— BEGIN Excerpted text —

Australian Treasury Review

E-commerce Best Practice Model

Submission: Evan Whitton 14/26 Cook Street, Glebe 2037. 02 9566 4121

ewhitton@zip.com.au 20 December 2003

This submission deals with certain aspects of E-commerce relating to justice. It relies

on judges and lawyers to show that the lawyer-run adversary system does not seek the

truth, and hence is not fair, just, or moral. It will suggest that best practice is to keep

lawyers out of E-commerce disputes, and that such disputes be resolved by a tribunal

run on investigative rather than adversarial lines.

Lack of Public Confidence in the Adversary System

The public have a vague feeling that something is wrong with the legal system, a

feeling quantified by market researcher Quantum’s 2003 Australia Scan survey. Of

2000 questioned on institutions in which they had great confidence, 15% said they

had great confidence in judges.

Public disquiet stems from confusion. Members of the public wrongly believe that the

system is run by judges and that it tries to find the truth, and are baffled when legal

outcomes seem contrary to justice, truth, fairness, and common sense.

Lawyers and the Adversary System

Charles P. Curtis wrote in The Ethics of Advocacy (1951): ‘ … one of the functions of

a lawyer is to lie for his client … He is required to make statements as well as

arguments which he does not believe in.’

Harvard Ethics Professor Arthur Applbaum says lawyers may accurately be described

as serial liars because they persistently try to persuade others to believe things the

lawyer believe to be false.

— END Excerpted text —
— BEGIN Data rows —

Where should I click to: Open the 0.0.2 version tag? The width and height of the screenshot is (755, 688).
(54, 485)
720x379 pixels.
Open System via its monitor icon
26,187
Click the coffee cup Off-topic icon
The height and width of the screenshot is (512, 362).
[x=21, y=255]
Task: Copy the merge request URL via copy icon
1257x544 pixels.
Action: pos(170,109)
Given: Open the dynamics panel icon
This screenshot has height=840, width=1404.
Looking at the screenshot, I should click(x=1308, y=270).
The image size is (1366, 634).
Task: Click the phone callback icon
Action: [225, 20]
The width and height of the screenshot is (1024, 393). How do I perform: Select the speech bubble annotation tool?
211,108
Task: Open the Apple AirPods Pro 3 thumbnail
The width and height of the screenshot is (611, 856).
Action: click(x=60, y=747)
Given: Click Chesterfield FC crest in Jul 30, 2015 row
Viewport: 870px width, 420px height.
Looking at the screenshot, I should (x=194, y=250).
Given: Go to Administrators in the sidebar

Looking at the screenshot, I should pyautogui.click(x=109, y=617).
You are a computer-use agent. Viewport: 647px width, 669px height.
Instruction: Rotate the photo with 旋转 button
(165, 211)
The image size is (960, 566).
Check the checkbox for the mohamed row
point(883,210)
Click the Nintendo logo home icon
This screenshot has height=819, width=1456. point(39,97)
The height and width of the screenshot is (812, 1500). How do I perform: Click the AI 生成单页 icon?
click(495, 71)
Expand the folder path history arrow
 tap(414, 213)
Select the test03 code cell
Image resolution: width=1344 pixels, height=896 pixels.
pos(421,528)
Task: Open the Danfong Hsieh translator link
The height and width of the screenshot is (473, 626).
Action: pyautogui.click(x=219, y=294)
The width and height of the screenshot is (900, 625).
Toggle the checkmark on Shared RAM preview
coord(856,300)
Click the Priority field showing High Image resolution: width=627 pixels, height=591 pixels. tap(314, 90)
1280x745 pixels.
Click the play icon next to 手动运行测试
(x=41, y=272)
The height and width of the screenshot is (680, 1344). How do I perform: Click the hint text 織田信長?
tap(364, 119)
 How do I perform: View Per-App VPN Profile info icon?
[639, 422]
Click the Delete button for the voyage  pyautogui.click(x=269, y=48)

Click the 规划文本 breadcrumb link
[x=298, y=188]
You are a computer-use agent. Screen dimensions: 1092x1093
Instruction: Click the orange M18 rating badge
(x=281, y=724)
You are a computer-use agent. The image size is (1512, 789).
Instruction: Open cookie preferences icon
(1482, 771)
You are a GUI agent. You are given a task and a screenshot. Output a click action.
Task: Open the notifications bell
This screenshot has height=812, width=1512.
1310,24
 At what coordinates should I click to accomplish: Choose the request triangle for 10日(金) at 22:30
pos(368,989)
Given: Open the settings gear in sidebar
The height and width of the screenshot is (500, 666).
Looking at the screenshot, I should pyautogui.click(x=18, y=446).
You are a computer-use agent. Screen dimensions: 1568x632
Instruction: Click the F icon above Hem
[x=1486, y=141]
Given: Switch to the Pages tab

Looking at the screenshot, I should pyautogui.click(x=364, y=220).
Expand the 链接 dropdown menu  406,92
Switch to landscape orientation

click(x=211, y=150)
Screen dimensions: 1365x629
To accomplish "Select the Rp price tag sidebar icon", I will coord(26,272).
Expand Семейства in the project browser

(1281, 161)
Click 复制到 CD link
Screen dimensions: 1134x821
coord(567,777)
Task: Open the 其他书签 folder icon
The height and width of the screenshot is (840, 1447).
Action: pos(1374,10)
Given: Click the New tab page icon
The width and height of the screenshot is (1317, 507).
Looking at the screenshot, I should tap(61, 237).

— END Data rows —

- Request 1 -
Copy out the whole submission word for word.
- Request 2 -
In the rows, rewrite the lines from the one with "You are a computer-use agent. The" to the one with "should pyautogui.click(x=18, y=446).", putting "Launch" wherever "Open" appears and leaving everything else unchanged. Return only those lines.

- Written answer 1 -
Australian Treasury Review

E-commerce Best Practice Model

Submission: Evan Whitton 14/26 Cook Street, Glebe 2037. 02 9566 4121

ewhitton@zip.com.au 20 December 2003

This submission deals with certain aspects of E-commerce relating to justice. It relies

on judges and lawyers to show that the lawyer-run adversary system does not seek the

truth, and hence is not fair, just, or moral. It will suggest that best practice is to keep

lawyers out of E-commerce disputes, and that such disputes be resolved by a tribunal

run on investigative rather than adversarial lines.

Lack of Public Confidence in the Adversary System

The public have a vague feeling that something is wrong with the legal system, a

feeling quantified by market researcher Quantum’s 2003 Australia Scan survey. Of

2000 questioned on institutions in which they had great confidence, 15% said they

had great confidence in judges.

Public disquiet stems from confusion. Members of the public wrongly believe that the

system is run by judges and that it tries to find the truth, and are baffled when legal

outcomes seem contrary to justice, truth, fairness, and common sense.

Lawyers and the Adversary System

Charles P. Curtis wrote in The Ethics of Advocacy (1951): ‘ … one of the functions of

a lawyer is to lie for his client … He is required to make statements as well as

arguments which he does not believe in.’

Harvard Ethics Professor Arthur Applbaum says lawyers may accurately be described

as serial liars because they persistently try to persuade others to believe things the

lawyer believe to be false.

- Written answer 2 -
You are a computer-use agent. The image size is (1512, 789).
Instruction: Launch cookie preferences icon
(1482, 771)
You are a GUI agent. You are given a task and a screenshot. Output a click action.
Task: Launch the notifications bell
This screenshot has height=812, width=1512.
1310,24
 At what coordinates should I click to accomplish: Choose the request triangle for 10日(金) at 22:30
pos(368,989)
Given: Launch the settings gear in sidebar
The height and width of the screenshot is (500, 666).
Looking at the screenshot, I should pyautogui.click(x=18, y=446).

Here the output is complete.